An article (N. Hellmich. "'Supermarket Guru' Has a Simple Mantra,” USA Today, June 19, 2002, p. 70) claimed that the typical super market trip takes a mean of 22 minutes. Suppose that in an effort to test this claim, you select a sample of 50 shoppers at a local supermarket. The mean shopping time for the sample of 50 shoppers is 25.36 minutes with a standard deviation of 7.24 minutes. Using the 0.10 level of significance, is there evidence that the mean shopping time at the local supermarket is different from the claimed value of 22 minutes?
To answer this question, we need to conduct a hypothesis test to determine if there is evidence that the mean shopping time at the local supermarket is different from the claimed value of 22 minutes.
Here are the steps to perform the hypothesis test:
Step 1: State the null hypothesis (H0) and alternative hypothesis (Ha):
- Null Hypothesis (H0): The mean shopping time at the local supermarket is 22 minutes.
- Alternative Hypothesis (Ha): The mean shopping time at the local supermarket is different from 22 minutes.
Step 2: Determine the level of significance (α):
In this case, the level of significance (α) is given as 0.10.
Step 3: Compute the test statistic:
We can use the t-test statistic since we have sample data and the population standard deviation is unknown.

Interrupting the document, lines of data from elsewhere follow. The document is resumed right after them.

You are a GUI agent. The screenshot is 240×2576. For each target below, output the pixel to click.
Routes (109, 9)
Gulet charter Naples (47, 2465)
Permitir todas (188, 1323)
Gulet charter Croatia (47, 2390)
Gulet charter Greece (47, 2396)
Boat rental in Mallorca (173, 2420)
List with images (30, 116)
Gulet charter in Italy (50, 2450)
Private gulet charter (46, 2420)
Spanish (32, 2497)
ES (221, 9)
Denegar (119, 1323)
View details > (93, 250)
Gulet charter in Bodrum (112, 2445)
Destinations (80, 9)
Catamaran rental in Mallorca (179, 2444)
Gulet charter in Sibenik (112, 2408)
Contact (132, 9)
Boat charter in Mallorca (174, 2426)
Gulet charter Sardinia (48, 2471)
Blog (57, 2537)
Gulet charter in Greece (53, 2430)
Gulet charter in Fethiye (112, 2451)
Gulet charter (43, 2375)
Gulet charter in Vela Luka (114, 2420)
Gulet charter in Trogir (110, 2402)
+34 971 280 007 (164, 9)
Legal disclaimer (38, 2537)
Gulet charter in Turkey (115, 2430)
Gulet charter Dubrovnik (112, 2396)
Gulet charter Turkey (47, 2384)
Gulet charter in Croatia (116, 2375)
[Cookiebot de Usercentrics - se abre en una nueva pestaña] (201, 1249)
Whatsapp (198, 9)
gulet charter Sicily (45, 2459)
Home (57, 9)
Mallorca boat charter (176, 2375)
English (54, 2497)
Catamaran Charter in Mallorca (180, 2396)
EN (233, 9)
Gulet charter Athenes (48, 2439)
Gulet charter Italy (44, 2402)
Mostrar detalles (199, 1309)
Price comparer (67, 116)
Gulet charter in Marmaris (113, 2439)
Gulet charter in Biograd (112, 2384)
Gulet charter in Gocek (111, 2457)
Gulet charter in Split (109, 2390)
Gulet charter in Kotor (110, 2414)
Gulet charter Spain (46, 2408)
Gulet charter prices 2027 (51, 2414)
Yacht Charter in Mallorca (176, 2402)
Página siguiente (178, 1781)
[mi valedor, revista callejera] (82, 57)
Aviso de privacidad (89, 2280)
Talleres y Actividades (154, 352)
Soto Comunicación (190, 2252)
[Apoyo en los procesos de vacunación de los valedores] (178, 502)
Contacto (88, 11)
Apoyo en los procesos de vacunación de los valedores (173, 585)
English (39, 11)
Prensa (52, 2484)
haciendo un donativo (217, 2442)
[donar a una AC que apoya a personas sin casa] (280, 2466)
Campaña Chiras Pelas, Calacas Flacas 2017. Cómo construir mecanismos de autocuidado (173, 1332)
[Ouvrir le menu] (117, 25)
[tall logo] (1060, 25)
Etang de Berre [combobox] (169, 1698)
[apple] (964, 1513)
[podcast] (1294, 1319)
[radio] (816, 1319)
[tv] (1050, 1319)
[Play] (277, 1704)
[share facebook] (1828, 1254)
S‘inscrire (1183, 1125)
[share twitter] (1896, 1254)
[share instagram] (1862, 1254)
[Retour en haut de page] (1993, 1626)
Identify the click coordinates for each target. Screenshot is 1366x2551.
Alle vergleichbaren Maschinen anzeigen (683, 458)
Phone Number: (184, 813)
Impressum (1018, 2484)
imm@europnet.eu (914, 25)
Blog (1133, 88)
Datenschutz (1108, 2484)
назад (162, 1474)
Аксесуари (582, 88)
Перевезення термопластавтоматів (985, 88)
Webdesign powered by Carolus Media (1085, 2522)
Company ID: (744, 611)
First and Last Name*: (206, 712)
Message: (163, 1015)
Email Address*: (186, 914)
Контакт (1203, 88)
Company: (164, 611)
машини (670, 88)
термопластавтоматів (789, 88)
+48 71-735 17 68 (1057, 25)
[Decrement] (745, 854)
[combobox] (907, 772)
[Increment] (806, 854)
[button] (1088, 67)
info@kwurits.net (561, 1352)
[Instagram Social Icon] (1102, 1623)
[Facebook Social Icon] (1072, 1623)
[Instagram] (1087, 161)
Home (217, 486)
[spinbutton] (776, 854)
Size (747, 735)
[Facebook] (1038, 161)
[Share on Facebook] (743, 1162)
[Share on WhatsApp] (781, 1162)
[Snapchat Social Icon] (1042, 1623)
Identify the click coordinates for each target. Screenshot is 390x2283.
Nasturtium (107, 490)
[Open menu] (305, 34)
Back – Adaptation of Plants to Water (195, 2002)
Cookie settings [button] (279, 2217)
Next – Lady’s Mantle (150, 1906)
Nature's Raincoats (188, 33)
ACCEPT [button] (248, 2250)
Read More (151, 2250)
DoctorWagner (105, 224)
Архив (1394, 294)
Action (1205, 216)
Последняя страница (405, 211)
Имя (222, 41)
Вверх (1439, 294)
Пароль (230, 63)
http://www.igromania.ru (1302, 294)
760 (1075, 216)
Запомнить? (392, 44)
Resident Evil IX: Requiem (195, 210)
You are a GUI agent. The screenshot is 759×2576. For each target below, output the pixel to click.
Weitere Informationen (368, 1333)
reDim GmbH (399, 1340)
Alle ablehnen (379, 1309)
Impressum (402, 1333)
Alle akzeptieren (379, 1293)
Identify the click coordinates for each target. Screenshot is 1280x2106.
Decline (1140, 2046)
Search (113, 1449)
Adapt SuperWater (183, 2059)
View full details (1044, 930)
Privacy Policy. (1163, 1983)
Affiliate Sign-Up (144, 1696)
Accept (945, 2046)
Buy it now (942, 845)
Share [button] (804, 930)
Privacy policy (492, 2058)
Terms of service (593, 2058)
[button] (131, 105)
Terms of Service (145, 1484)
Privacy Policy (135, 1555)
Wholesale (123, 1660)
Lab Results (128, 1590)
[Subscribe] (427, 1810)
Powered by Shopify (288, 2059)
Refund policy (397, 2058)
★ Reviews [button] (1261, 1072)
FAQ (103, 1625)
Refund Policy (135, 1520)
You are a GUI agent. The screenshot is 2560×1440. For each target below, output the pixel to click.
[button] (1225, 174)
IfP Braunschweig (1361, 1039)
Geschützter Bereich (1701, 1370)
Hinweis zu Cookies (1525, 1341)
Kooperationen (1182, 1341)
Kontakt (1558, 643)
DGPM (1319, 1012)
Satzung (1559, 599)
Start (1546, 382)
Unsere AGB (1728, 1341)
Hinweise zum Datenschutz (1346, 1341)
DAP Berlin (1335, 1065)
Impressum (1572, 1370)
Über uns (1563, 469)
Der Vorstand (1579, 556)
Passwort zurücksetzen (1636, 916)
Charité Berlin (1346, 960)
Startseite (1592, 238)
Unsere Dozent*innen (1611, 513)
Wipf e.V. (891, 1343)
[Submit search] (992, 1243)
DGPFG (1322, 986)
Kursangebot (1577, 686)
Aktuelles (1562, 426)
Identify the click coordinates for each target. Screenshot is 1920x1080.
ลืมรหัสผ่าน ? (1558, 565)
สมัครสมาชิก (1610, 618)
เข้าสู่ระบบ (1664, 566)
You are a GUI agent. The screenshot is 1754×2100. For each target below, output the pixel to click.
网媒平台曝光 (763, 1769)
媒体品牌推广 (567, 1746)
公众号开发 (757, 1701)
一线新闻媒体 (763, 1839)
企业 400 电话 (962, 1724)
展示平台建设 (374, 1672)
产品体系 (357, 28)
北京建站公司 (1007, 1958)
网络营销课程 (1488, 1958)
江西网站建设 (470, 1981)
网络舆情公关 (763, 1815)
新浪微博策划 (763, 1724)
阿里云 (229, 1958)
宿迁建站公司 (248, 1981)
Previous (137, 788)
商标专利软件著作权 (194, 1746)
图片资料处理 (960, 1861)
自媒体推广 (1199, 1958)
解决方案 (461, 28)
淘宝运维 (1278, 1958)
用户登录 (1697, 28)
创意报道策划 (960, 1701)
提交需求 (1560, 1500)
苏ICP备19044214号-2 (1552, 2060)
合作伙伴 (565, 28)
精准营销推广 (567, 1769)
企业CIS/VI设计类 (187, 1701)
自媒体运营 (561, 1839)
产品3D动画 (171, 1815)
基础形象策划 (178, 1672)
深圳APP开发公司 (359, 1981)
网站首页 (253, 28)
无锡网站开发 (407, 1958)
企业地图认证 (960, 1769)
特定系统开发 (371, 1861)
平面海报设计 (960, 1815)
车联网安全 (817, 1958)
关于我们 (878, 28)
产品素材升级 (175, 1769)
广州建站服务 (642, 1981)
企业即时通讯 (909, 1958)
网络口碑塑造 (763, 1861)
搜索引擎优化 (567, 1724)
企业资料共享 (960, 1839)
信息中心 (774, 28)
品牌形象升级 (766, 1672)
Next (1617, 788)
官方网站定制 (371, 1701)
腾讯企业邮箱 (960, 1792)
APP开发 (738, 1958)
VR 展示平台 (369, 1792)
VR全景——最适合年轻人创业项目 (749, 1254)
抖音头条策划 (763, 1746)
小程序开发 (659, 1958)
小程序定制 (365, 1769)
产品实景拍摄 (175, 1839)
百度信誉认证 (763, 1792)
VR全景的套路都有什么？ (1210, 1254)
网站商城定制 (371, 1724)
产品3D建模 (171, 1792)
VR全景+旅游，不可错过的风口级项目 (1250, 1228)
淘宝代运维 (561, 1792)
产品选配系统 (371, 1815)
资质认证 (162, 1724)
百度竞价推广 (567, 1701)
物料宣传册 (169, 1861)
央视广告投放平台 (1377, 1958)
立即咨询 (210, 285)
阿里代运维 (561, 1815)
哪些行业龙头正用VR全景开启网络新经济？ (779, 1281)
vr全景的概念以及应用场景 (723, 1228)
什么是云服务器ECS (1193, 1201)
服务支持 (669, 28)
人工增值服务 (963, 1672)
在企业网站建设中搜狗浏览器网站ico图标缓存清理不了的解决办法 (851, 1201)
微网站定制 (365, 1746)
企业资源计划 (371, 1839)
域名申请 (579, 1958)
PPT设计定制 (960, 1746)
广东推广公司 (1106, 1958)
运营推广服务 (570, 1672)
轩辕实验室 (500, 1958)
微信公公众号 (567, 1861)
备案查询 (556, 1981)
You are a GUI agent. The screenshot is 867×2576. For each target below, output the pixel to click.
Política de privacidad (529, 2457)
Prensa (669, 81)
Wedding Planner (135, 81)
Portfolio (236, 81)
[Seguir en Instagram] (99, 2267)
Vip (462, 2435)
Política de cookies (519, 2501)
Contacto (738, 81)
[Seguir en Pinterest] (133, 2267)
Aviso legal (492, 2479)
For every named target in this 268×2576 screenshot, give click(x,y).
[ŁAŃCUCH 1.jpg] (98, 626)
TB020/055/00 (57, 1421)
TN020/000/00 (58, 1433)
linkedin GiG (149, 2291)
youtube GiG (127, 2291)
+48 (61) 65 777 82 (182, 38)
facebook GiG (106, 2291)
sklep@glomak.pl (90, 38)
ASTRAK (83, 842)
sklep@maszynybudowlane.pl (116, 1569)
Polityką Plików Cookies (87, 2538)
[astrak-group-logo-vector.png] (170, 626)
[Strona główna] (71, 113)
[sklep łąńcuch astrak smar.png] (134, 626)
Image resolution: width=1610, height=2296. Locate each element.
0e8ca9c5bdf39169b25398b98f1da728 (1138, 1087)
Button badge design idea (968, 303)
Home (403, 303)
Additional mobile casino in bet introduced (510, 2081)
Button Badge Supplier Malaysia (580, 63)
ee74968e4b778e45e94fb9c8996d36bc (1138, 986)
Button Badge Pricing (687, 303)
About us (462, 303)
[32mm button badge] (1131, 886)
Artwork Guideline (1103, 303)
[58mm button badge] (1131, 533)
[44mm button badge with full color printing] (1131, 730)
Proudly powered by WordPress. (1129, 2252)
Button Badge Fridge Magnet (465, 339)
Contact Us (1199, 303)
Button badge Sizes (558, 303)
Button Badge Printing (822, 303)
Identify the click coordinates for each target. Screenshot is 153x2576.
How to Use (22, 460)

The formula for the t-test statistic is:
t = (x̄ - μ) / (s / √n)
where:
x̄ is the sample mean,
μ is the claimed population mean (22 minutes),
s is the sample standard deviation,
n is the sample size.
Plugging in the values from the question:
x̄ = 25.36 minutes
μ = 22 minutes
s = 7.24 minutes
n = 50
t = (25.36 - 22) / (7.24 / √50)
Step 4: Determine the critical value:
Since the alternative hypothesis is two-sided (the mean could be greater or less than 22), we need to consider both tails of the t-distribution.
Using a t-distribution table or a statistical software, find the critical t-value for a two-tailed test with a significance level of 0.10 and (n-1) degrees of freedom.
For our sample size (n = 50) and significance level (α = 0.10), the critical t-value is approximately 1.676.
Step 5: Make a decision:
If the calculated t-value is outside the critical region (reject the null hypothesis region), we can reject the null hypothesis. Otherwise, we fail to reject the null hypothesis.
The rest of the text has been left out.